§ **Extracted data**:
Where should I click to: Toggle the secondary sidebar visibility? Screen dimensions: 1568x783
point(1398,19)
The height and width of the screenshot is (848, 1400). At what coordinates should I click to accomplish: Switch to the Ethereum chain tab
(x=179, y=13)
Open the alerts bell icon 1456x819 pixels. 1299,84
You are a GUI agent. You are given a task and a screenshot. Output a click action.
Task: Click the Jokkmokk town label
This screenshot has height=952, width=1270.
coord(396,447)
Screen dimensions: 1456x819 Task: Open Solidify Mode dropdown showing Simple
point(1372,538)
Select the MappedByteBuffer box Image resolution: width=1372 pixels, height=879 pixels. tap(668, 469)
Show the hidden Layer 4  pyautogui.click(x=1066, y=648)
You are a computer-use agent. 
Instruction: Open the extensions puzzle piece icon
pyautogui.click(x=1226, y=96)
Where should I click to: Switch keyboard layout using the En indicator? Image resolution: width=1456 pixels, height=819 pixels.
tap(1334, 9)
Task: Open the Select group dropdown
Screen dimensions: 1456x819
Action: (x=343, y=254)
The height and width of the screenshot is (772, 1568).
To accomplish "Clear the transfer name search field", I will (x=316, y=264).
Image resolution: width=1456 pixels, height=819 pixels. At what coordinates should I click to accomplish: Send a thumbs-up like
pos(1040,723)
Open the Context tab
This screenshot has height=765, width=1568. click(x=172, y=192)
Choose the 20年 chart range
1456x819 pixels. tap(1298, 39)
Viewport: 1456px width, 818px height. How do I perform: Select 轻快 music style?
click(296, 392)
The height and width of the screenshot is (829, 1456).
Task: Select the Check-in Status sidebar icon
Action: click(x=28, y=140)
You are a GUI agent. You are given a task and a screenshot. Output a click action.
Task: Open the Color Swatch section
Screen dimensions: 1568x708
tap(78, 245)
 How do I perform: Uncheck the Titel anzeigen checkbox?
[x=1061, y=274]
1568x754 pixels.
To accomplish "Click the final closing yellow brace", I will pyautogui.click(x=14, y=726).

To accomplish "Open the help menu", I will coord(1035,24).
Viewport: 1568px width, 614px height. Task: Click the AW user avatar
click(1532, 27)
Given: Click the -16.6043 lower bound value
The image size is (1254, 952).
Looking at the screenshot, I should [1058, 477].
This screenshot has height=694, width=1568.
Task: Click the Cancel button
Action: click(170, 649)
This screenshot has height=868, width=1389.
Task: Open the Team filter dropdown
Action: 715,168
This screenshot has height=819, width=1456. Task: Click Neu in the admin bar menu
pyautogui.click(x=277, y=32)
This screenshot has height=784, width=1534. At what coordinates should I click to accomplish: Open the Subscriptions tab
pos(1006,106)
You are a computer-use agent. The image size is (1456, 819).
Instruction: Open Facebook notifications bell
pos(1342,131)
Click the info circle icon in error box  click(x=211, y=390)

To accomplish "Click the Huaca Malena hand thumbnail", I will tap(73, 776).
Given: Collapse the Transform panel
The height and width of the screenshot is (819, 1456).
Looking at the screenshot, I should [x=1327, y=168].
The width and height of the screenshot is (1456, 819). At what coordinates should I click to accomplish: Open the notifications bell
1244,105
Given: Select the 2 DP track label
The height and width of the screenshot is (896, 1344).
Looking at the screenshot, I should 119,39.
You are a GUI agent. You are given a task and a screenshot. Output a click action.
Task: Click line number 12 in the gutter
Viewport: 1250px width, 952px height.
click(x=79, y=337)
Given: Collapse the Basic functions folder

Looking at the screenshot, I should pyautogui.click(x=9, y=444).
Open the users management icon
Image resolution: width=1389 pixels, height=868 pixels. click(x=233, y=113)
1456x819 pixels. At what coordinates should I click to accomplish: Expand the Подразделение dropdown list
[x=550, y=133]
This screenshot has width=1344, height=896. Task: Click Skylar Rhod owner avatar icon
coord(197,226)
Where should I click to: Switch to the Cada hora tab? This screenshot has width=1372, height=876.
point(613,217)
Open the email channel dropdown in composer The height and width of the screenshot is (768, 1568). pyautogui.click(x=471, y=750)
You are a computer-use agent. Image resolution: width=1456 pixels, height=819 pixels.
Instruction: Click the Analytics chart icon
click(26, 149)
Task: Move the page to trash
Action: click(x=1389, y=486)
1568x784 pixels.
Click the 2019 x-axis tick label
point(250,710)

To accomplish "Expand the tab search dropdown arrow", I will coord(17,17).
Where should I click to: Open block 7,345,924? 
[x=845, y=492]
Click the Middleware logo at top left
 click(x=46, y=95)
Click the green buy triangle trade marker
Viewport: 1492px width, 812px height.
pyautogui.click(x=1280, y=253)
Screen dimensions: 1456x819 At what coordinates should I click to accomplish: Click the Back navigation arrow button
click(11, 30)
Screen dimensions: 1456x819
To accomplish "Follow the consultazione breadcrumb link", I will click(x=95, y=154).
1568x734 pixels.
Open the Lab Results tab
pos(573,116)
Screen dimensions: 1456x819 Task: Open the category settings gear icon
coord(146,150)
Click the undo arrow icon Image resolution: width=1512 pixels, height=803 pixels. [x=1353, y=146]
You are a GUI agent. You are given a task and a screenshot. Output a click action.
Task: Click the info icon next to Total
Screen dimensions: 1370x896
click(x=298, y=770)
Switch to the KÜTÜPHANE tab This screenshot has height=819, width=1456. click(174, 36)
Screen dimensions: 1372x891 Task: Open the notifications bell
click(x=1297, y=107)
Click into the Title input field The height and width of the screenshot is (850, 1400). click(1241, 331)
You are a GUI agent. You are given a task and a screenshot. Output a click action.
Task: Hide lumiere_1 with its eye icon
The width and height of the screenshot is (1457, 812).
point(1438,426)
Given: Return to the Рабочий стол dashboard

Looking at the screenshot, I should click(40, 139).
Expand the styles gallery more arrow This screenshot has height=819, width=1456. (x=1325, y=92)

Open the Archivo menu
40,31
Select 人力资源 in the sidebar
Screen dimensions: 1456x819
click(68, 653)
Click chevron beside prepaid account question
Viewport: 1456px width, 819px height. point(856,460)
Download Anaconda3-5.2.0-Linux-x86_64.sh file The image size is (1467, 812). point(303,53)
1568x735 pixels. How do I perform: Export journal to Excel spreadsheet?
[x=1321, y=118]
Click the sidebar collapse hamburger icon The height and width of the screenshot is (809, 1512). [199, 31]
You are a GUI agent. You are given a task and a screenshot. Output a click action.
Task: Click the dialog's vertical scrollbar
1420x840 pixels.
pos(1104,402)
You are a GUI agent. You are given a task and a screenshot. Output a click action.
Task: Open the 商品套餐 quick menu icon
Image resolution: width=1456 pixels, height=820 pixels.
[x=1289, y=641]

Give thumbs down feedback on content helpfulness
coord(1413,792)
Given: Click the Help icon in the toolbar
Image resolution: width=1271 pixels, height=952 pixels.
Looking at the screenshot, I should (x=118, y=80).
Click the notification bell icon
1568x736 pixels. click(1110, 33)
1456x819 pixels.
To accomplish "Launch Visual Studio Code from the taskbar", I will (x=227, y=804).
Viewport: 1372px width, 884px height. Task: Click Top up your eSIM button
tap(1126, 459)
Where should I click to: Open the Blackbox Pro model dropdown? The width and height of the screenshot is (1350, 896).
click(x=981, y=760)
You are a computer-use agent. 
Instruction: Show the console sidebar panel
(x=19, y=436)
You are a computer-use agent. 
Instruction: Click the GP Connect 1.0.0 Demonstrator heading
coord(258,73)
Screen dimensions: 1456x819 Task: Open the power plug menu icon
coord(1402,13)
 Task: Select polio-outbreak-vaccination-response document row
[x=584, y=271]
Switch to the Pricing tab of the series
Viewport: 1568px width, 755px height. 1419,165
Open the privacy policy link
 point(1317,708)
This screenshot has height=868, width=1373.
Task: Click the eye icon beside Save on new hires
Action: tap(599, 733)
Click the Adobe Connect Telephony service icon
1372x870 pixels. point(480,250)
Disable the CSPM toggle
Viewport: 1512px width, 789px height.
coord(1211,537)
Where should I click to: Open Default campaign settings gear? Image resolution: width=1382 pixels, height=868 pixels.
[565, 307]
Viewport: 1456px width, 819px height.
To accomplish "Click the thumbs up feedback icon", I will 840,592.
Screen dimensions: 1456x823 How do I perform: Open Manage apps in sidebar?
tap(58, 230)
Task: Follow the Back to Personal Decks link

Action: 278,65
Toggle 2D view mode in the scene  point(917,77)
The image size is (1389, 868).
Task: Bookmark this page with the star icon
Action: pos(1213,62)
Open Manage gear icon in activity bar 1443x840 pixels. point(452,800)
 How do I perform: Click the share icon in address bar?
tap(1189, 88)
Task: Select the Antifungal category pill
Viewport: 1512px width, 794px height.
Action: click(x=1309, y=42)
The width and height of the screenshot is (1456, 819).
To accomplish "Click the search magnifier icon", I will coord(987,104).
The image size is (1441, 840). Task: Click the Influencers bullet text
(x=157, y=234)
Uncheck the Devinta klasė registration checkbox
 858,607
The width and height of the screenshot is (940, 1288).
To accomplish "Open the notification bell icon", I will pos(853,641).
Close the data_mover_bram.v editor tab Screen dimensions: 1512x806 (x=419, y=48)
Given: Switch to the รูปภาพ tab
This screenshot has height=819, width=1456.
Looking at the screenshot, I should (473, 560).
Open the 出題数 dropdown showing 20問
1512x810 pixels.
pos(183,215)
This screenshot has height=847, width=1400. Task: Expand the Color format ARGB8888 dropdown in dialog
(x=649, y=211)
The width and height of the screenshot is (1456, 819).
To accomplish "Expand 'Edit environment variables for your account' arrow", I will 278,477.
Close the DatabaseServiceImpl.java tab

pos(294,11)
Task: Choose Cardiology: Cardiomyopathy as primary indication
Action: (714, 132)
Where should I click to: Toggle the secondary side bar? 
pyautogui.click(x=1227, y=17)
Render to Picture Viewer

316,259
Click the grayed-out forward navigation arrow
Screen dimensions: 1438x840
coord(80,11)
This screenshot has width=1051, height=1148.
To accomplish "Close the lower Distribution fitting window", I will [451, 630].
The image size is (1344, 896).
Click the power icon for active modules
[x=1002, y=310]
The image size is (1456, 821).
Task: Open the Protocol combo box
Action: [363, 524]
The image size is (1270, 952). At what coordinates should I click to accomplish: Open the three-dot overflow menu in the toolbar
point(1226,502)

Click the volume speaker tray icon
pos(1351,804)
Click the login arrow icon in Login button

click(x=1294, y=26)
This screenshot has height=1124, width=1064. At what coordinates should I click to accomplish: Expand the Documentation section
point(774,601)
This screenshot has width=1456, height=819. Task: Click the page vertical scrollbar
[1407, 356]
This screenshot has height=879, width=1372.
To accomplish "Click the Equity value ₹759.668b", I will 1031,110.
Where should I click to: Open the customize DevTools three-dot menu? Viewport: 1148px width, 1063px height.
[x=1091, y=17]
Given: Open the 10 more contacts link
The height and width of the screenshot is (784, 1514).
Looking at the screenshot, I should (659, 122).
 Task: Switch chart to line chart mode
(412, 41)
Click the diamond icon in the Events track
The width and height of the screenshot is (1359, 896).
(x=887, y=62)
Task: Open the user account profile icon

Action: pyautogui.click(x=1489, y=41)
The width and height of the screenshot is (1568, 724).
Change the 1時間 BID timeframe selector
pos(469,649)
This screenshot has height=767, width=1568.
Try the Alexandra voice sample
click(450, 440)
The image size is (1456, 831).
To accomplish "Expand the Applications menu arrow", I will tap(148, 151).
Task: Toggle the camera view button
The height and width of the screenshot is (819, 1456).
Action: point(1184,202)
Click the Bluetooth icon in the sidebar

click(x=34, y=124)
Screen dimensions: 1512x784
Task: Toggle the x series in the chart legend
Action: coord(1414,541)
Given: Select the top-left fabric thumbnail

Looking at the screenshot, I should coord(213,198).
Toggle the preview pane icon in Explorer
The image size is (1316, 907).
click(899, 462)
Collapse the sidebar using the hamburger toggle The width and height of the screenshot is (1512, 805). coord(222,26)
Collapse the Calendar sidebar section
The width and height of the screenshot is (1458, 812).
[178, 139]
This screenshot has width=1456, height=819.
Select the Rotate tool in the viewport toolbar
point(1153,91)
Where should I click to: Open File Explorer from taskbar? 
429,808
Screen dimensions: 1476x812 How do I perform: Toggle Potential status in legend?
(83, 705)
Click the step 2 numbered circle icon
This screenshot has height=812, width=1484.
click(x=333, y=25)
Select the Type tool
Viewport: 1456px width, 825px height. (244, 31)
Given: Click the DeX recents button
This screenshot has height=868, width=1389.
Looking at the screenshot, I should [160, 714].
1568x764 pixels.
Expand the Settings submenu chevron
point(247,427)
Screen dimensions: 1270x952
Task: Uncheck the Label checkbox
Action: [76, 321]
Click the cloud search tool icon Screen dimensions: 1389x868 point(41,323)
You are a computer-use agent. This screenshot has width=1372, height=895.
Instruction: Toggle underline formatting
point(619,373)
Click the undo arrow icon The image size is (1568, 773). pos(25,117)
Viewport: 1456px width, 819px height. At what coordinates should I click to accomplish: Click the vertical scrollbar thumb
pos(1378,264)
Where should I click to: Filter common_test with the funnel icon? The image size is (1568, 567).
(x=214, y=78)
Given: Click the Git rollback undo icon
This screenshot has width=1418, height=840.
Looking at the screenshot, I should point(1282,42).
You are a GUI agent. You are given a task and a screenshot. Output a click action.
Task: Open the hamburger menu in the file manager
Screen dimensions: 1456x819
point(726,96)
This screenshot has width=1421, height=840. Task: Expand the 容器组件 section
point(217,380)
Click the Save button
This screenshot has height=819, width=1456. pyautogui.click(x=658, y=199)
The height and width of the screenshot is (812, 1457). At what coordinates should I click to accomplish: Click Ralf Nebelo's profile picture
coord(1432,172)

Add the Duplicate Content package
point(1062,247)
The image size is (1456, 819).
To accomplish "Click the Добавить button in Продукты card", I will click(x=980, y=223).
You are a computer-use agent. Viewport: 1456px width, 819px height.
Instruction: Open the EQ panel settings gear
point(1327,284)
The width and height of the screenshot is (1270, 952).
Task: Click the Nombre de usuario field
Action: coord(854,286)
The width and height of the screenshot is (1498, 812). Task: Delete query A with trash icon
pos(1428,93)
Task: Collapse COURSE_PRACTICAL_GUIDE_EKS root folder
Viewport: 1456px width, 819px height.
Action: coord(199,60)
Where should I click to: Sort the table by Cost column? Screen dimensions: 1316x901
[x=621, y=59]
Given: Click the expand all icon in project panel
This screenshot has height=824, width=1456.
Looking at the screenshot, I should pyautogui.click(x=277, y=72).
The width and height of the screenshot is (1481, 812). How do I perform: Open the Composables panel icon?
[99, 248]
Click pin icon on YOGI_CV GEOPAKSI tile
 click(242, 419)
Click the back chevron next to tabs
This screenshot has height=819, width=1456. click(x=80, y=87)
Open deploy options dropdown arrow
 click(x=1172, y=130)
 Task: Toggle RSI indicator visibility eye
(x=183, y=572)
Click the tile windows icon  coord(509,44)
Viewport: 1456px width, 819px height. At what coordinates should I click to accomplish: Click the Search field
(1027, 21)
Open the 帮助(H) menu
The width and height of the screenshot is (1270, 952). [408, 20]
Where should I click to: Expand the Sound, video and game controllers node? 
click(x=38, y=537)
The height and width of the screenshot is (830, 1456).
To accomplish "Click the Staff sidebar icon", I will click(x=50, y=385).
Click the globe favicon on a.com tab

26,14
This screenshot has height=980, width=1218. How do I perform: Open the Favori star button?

§ **Directions**: Given the records above, return exactly the lines starting at the line containing "Task: Select the Antifungal category pill" and ending at the line containing "Given: Switch to the รูปภาพ tab", including both.

§ **Result for this exercise**:
Task: Select the Antifungal category pill
Viewport: 1512px width, 794px height.
Action: click(x=1309, y=42)
The width and height of the screenshot is (1456, 819).
To accomplish "Click the search magnifier icon", I will coord(987,104).
The image size is (1441, 840). Task: Click the Influencers bullet text
(x=157, y=234)
Uncheck the Devinta klasė registration checkbox
 858,607
The width and height of the screenshot is (940, 1288).
To accomplish "Open the notification bell icon", I will pos(853,641).
Close the data_mover_bram.v editor tab Screen dimensions: 1512x806 (x=419, y=48)
Given: Switch to the รูปภาพ tab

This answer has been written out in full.